- _Dataset items_:
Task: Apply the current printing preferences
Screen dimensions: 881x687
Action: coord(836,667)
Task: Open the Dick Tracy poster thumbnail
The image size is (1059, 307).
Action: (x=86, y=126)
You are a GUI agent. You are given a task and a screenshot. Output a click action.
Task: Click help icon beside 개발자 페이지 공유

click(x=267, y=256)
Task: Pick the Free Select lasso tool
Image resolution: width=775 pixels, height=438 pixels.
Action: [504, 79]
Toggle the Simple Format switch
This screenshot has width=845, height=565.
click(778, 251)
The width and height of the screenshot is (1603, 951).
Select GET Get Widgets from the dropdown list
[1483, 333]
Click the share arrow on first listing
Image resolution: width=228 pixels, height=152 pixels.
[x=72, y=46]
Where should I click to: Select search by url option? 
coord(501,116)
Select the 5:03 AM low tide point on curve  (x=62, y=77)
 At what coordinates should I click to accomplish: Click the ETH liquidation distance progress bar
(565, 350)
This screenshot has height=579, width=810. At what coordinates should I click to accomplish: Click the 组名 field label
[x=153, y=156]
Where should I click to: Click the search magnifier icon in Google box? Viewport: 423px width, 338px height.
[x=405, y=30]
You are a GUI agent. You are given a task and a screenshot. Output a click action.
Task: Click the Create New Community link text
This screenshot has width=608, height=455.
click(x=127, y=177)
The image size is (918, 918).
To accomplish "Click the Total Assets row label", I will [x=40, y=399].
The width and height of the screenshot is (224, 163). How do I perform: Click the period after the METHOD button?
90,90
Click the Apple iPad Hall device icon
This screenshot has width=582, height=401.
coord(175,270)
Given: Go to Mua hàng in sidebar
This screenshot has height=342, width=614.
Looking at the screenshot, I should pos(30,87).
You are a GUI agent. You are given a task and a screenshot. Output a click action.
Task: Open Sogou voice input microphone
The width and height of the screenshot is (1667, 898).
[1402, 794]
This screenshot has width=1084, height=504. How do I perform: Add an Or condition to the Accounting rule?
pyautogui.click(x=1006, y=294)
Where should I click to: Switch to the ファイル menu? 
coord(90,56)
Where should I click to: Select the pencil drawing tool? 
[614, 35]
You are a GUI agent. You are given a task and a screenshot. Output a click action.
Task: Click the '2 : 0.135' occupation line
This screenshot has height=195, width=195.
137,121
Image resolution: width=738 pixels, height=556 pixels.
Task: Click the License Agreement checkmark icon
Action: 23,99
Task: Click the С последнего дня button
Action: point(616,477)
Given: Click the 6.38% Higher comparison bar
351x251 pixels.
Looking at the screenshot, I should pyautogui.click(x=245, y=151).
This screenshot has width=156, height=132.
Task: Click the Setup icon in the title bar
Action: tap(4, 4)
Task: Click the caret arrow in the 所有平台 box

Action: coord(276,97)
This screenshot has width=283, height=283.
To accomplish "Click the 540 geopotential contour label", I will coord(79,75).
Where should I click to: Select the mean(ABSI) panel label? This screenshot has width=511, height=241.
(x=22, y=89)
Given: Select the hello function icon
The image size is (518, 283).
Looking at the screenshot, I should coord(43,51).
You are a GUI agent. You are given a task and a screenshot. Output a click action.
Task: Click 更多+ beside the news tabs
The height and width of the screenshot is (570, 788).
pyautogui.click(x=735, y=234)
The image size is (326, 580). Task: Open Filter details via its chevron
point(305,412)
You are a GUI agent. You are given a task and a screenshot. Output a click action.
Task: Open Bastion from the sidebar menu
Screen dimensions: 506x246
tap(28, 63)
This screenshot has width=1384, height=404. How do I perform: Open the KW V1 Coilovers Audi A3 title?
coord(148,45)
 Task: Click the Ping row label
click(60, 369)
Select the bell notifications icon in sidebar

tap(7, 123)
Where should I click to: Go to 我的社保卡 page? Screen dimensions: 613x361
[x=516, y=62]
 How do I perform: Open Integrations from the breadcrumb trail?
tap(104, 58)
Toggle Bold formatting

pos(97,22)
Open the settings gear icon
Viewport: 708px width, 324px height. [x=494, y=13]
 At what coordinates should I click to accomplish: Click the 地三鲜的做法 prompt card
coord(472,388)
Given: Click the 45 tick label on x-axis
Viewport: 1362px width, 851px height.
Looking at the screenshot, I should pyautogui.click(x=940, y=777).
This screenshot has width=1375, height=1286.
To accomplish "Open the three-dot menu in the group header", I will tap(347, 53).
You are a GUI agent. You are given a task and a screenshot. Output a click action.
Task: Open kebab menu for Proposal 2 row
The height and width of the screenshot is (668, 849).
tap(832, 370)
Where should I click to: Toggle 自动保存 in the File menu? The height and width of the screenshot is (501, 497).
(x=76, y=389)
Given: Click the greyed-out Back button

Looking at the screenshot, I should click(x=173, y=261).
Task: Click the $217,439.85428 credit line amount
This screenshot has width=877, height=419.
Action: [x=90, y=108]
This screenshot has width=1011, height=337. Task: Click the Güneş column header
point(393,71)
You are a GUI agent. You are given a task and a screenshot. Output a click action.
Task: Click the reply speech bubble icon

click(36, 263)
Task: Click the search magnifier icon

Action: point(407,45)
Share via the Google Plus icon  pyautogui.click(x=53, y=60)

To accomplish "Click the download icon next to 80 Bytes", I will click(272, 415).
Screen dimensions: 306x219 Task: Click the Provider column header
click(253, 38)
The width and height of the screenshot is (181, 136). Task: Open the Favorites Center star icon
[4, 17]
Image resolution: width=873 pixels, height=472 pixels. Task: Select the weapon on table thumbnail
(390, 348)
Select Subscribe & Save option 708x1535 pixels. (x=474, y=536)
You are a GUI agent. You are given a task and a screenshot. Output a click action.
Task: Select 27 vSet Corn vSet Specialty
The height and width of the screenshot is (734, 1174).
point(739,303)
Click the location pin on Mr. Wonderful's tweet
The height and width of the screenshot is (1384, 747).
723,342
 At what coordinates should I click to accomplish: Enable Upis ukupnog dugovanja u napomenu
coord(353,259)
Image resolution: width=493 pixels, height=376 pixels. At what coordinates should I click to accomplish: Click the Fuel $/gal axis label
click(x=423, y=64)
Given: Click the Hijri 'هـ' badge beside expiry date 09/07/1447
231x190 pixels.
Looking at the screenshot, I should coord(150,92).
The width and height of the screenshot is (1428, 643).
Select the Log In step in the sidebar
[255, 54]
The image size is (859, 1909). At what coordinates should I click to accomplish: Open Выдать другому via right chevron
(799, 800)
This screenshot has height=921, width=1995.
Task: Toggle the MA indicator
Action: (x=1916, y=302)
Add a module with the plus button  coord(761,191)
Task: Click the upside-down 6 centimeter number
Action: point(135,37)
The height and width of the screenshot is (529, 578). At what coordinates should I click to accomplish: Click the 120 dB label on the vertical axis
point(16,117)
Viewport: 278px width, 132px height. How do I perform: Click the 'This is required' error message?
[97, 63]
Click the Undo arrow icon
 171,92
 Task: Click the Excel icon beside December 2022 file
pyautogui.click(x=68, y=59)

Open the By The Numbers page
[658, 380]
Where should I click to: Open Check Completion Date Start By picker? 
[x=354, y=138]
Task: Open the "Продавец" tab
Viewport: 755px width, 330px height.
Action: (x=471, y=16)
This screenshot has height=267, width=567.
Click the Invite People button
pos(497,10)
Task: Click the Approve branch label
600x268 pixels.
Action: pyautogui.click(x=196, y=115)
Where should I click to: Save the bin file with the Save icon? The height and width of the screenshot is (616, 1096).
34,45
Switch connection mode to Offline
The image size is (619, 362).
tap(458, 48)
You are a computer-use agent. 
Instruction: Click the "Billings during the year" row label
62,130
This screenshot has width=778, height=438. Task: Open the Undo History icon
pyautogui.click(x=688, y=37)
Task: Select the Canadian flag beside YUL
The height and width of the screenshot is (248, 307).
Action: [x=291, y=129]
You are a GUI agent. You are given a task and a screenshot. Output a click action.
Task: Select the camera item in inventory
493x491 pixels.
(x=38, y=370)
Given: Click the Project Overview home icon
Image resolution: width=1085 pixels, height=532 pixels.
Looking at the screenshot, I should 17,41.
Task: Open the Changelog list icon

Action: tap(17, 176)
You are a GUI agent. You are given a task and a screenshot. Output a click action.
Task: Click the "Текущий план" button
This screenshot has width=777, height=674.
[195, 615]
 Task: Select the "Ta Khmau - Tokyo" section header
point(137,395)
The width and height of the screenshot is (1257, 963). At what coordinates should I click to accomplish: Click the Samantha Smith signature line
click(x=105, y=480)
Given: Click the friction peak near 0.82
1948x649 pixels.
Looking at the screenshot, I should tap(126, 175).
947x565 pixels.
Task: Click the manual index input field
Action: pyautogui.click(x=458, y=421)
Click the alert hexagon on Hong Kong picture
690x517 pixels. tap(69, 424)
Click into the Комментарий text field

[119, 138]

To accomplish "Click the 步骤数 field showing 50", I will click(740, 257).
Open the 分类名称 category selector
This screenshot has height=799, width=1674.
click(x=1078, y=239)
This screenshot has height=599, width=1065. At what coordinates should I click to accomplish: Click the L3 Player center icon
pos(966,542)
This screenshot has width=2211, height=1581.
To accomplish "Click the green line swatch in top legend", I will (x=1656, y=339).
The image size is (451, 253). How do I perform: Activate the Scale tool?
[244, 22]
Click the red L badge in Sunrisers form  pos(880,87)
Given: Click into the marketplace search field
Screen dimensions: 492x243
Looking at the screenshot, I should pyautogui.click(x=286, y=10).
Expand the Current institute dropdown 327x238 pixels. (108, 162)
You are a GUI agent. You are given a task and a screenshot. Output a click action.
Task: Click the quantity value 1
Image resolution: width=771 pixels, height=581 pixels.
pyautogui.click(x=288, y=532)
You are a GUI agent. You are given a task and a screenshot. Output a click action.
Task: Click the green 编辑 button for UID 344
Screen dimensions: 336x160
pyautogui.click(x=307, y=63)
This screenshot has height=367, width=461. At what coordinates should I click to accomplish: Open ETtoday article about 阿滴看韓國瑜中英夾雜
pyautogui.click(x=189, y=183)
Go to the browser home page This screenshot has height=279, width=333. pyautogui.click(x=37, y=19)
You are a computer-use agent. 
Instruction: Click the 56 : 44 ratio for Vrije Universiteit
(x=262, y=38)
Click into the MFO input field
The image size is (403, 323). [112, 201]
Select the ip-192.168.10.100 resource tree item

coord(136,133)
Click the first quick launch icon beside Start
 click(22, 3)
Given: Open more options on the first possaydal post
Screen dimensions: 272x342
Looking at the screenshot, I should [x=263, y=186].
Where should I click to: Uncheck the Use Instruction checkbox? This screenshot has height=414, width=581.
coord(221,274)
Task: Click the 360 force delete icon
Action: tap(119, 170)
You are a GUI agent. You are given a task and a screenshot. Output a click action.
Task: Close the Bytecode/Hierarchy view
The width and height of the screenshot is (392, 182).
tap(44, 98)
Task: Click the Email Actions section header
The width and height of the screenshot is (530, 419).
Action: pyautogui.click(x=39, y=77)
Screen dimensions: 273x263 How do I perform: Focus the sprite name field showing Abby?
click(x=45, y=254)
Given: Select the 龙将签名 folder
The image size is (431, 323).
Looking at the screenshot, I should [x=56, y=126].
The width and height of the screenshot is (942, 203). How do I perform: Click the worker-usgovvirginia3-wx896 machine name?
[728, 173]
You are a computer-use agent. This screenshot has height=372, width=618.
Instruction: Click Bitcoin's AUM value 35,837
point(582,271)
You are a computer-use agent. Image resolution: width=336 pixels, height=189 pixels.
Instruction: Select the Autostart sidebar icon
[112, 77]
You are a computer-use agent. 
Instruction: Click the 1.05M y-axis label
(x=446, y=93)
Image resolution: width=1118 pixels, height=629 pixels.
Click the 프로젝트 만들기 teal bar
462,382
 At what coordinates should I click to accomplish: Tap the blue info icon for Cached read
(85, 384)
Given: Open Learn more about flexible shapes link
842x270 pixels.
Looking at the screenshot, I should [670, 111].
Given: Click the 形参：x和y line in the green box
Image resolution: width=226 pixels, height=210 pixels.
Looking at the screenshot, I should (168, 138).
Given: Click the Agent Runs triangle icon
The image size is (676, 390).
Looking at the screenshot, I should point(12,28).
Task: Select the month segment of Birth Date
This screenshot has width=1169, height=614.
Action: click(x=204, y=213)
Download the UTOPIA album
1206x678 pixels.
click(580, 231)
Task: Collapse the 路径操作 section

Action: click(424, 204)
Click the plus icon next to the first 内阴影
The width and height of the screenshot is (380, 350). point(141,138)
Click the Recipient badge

- _Task to carry out_: Rewrite everything from the start of the material down to the line containing "Action: (x=86, y=126)", swapping "Task" for "Instruction" and leaving all else the same.

- _Answer to the exercise_:
Instruction: Apply the current printing preferences
Screen dimensions: 881x687
Action: coord(836,667)
Instruction: Open the Dick Tracy poster thumbnail
The image size is (1059, 307).
Action: (x=86, y=126)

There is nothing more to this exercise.